In a harmonious marriage, sex is a way to intimately connect with your partner. But sometimes distractions can interfere with your ability to connect with your partner, this could be work, school, or kids that dominate your time. Whatever your distraction is, sex is often the thing that gets kicked in the back in a relationship but you don’t have to let life get in the way of your sexual relationship with your spouse. To maintain a healthy sexual relationship, you need to communicate and make an effort as partners to spice things up and have fun with each other.

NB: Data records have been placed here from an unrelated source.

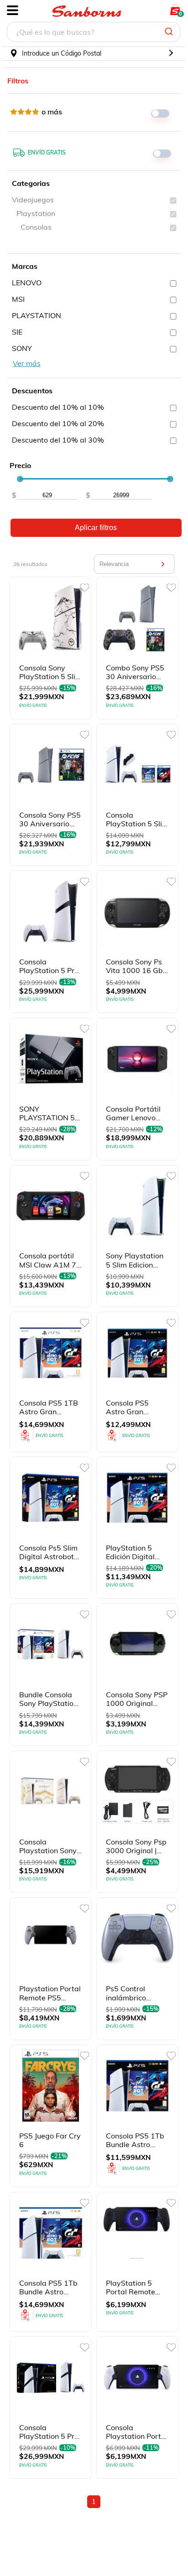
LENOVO (27, 282)
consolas (36, 227)
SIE (17, 331)
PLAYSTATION (36, 315)
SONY (22, 348)
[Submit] (170, 31)
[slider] (20, 479)
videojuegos (33, 199)
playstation (35, 213)
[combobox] (93, 33)
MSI (18, 299)
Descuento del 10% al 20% (58, 423)
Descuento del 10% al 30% (58, 439)
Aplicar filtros (96, 527)
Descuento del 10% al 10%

These are suggested tips for married couples to develop a healthy and long-lasting sexual relationship in their marriages.
Talking to Your Partner
Telling your partner what you like is the safest, smartest and quickest way to improve your sexual relationship. Communicate openly with your partner on what turns you on and what turns you off. Discuss your limitations and your ambitions for your sex life. Tell your partner anything they need to know to make your sex life as pleasurable as possible. Don’t focus on what your partner is doing wrong, instead, focus on expressing your desires. Both men and women experience physical changes in their bodies that can affect their sex lives. So if menopause is changing your libido, tell your spouse. It’s better than your partner thinking you are withdrawing and if he is experiencing erectile dysfunction, encourage him to visit the doctor.
Connect with your partner
Before sexually connecting, try connecting in different ways. These ways may differ from couple to couple, so it’s important to connect in meaningful ways as a couple. Find the ways you meaningfully connect, then engage these interactions before sex. Intimacy can include intellectual, experiential, and emotional connection. You want to build a sense of intimacy and trust as a foundation. Emotionally connect through heart-filled conversation, sharing your feelings and practicing empathy. Connect physically with your partner by sitting across from each other and staring into each other’s eyes and maintain this intimacy until you are ready to move forward.
Go on a vacation together
As a married couple, oftentimes you are distracted by work, school, or presence of kids that interfere with your sex drive. Even a short weekend away can alleviate the burden of daily life. So break away from routine by eliminating distractions and allow your focus to be on your partner and your relationship. You can find a babysitter to take care of your kids and take a mini-vacation with your spouse. Your budget will determine your choice of vacation. While at home, you can also take a vacation by shutting off the computer and cell phones, turning off the TV and having time for your partner.
See a counselor
If your fears of intimacy or anxiety significantly impact your sexual relationship, then you need to consider seeing a therapist. A therapist can help you explore ways to experience intimacy with your partner, work through anxiety, and communicate more effectively. You can see a counselor as a couple or individually. A therapist can help work through problems that may interfere with intimacy, such as past sexual abuse, emotional problems, domestic violence and can help foster safe and positive attitudes toward a healthy sexual relationship.
Spice up your sex life
To develop a healthy sexual relationship as a married couple, try to be flexible and spice up your sex life. Use some relaxation techniques before sexual activity to relax with your partner and strive to enjoy every moment of the experience. Slow down and focus on sensuality before diving into sex. Introduce foreplay and massages to create mutual excitement and explore each other’s bodies before you’re allowed to move on. Make the touching part of sex as long and luxurious as possible. Put on soft music and make an evening of it. Take your time and be spontaneous and have it at unexpected times in unexpected ways and places and break the usual boring routine.